Imagem de divulgação dos uniformes para a Copa do Mundo 2019 // Foto: Instagram (@nikefootball)
Por outro lado, a cada ano, são lançados uniformes masculinos com artes elaboradas e criativas, tentando superar as edições anteriores. A camisa da seleção brasileira, tão tradicional no cenário futebolístico, porém, não se resume apenas a ele. Desde 2014, com as manifestações pró-impeachment da então presidente Dilma, a blusa canário foi apropriada por um setor dito patriota e conservador do país. Se antes o uniforme amarelo era associado ao fantástico time de Pelé, às conquistas da taça mais cobiçada no mundo e ao celeiro mundial de craques, hoje o ícone se dissipou por quase completo, sendo entendido como uma extensão de uma visão política. O resgaste de um artigo tão simbólico aos brasileiros se mostra necessário antes que o orgulho desse manto se esgote inteiramente.
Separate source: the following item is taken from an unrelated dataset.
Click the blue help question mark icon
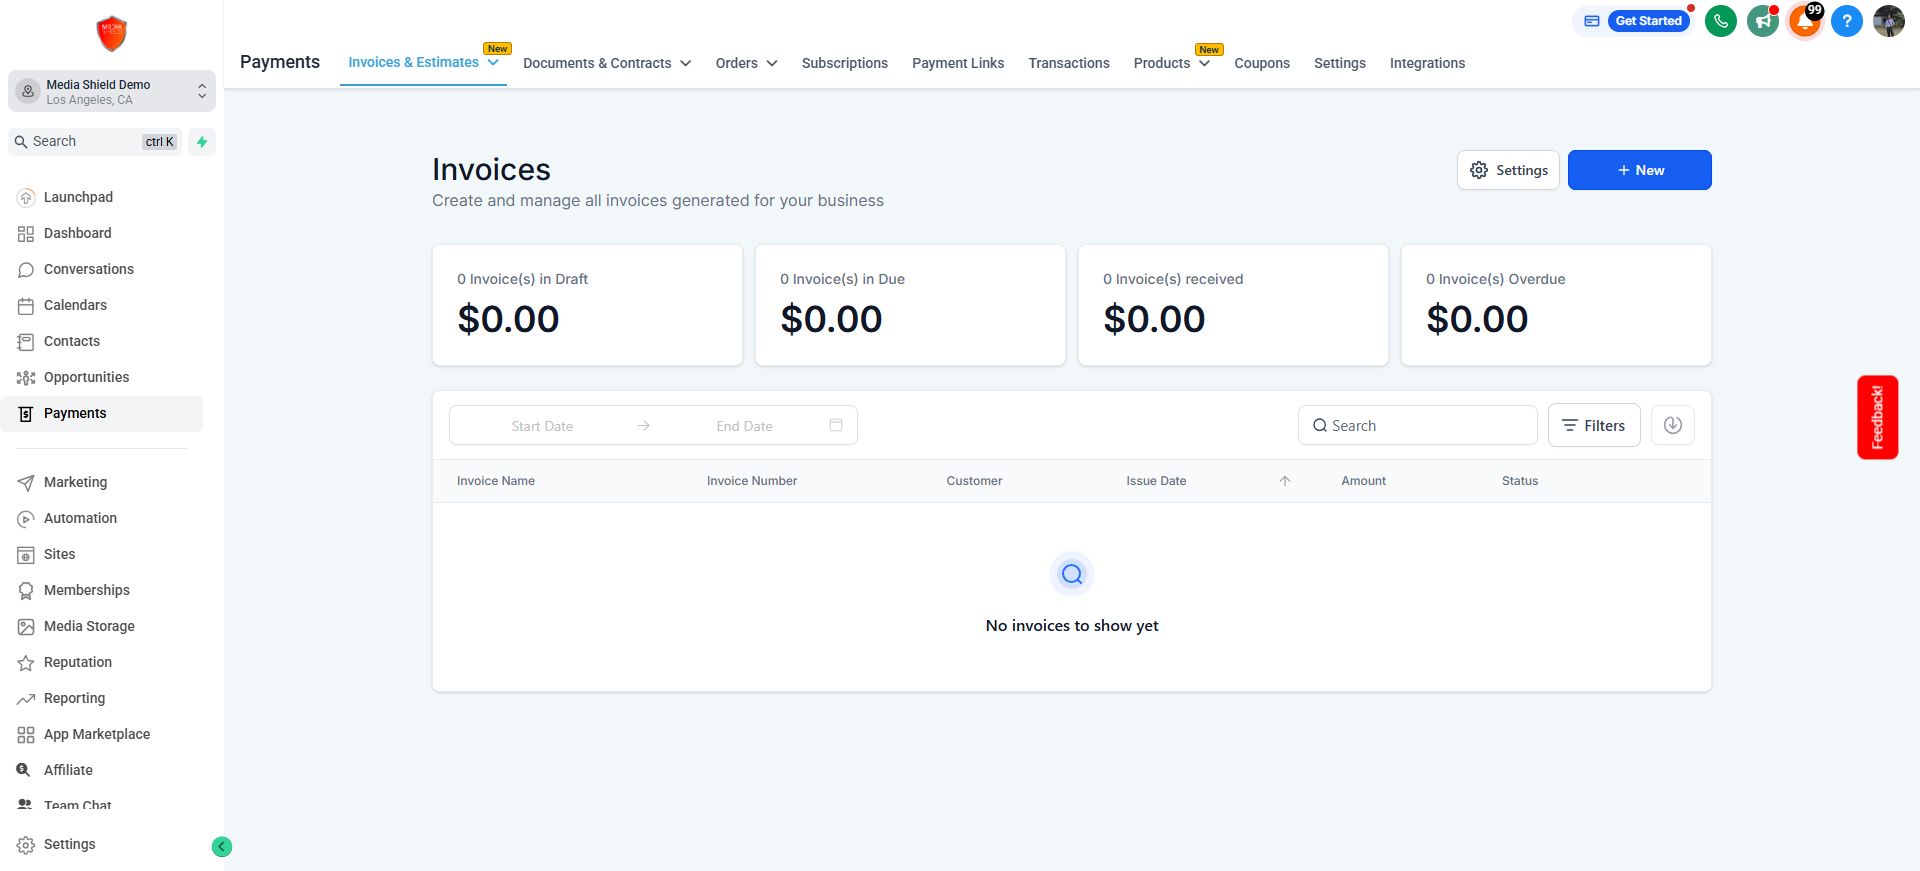The image size is (1920, 871). coord(1846,21)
A apropriação do item é um tanto contraditória se olharmos com atenção para o discurso vigente de que “futebol e política não se misturam”. A fala é tanto repetitiva e cansativa quanto falsa. Futebol não existe sem política, que é intrínseca aos esportes em geral. E isso não é opinativo, mas sim factual. Dentro dos clubes, é possível ver seus posicionamentos com a política brasileira. Um exemplo fresco é a movimentação dos presidentes de Flamengo e Vasco com Jair Bolsonaro, Presidente da República, para o retorno do Campeonato Carioca. Enquanto se prega que jogador não deve dar opinião em assuntos que fujam das partidas e dos treinos, os dirigentes marcam encontros com políticos para conversas variadas. E assim, o aspecto sentimental e liberto das blusas de seleção se arrasta pelo tempo, batalhando para perseverar em meio às crises políticas do país.
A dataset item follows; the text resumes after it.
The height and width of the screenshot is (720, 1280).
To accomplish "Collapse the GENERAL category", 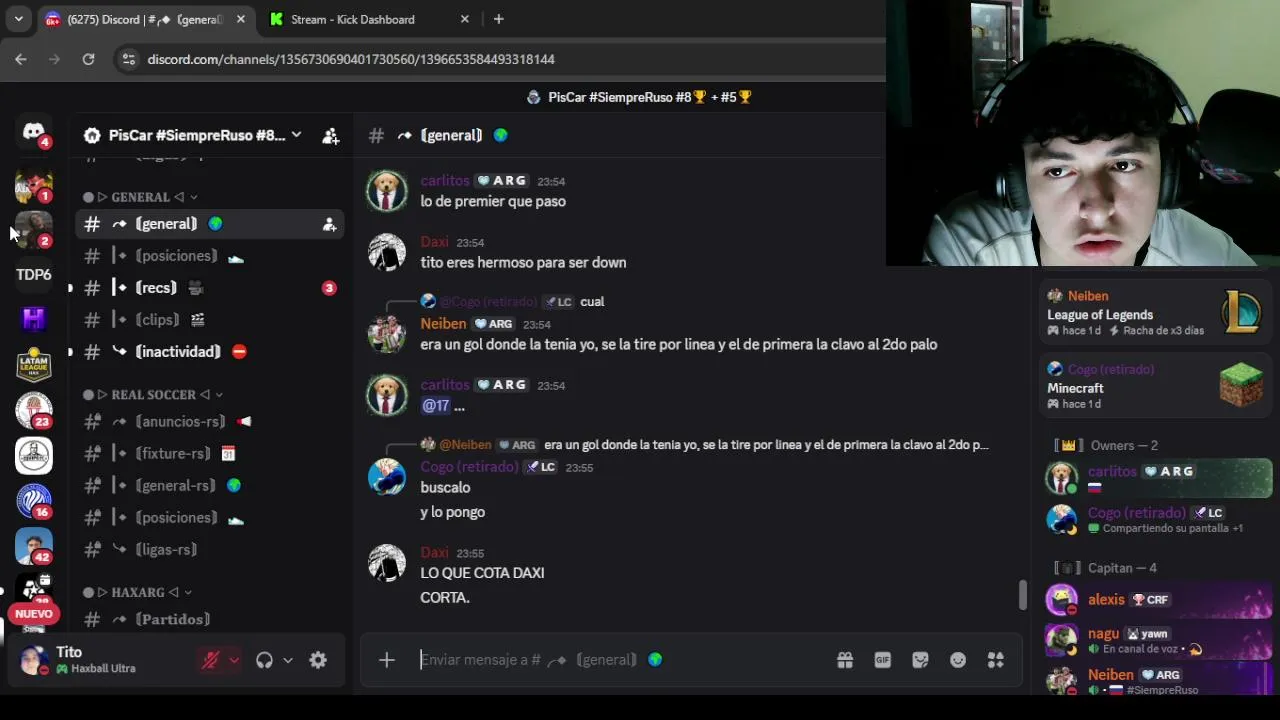I will 140,197.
Todavia, não é justo privar um torcedor de vestir a camisa da qual ele tão se orgulha. Tendo isso em vista, ações como a do Fortaleza, no ano passado, demonstram a atenção e sensibilidade da instituição. O time promoveu uma nova linha de produtos, visando atingir ao setor menos favorecido de seu público, com preços populares. Os camelôs, que atuam ao redor da Arena Castelão, ficariam responsáveis por vender essa nova camisa por R$60. A atitude ainda busca desencorajar a aquisição de artigos pirateados e, para isso, oferece o desconto de R$ 10 para o indivíduo que levar a camisa não original no momento da compra da nova.
Divulgação da blusa sem escudo bordado // Foto: Instagram (@fortalezaec)
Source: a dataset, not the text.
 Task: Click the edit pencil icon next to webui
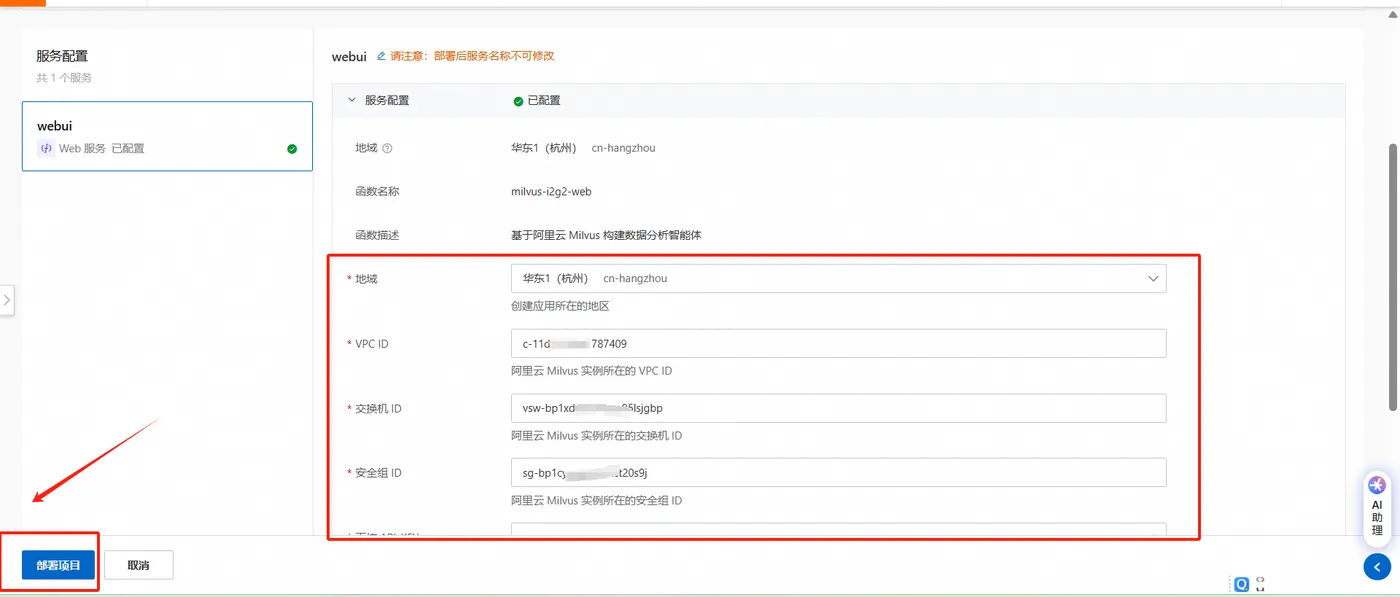(381, 57)
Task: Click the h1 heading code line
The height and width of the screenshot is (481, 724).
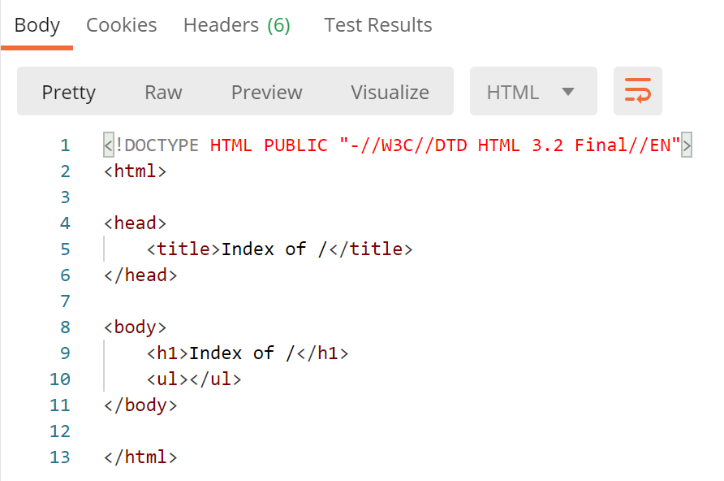Action: click(247, 354)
O futebol não está isolado na sociedade. O esporte mais popular no Brasil é permeado por ramos variados, seja política, comércio e até mesmo educação. Os assuntos debatidos constantemente na comunidade devem ser repetidos nos estádios. O que vemos em campo é fruto não só de talento, mas de consequências de inúmeras ações, que por vezes não presenciamos. Usar uma camisa de time é mais do enfeitar seu corpo; é assumir ideologias e se posicionar em discussões maiores do que birras entre rivais. Carregar um escudo no peito requer mais do que somente paixão por uma instituição, é necessário consciência sobre o que ocorre fora das arquibancadas.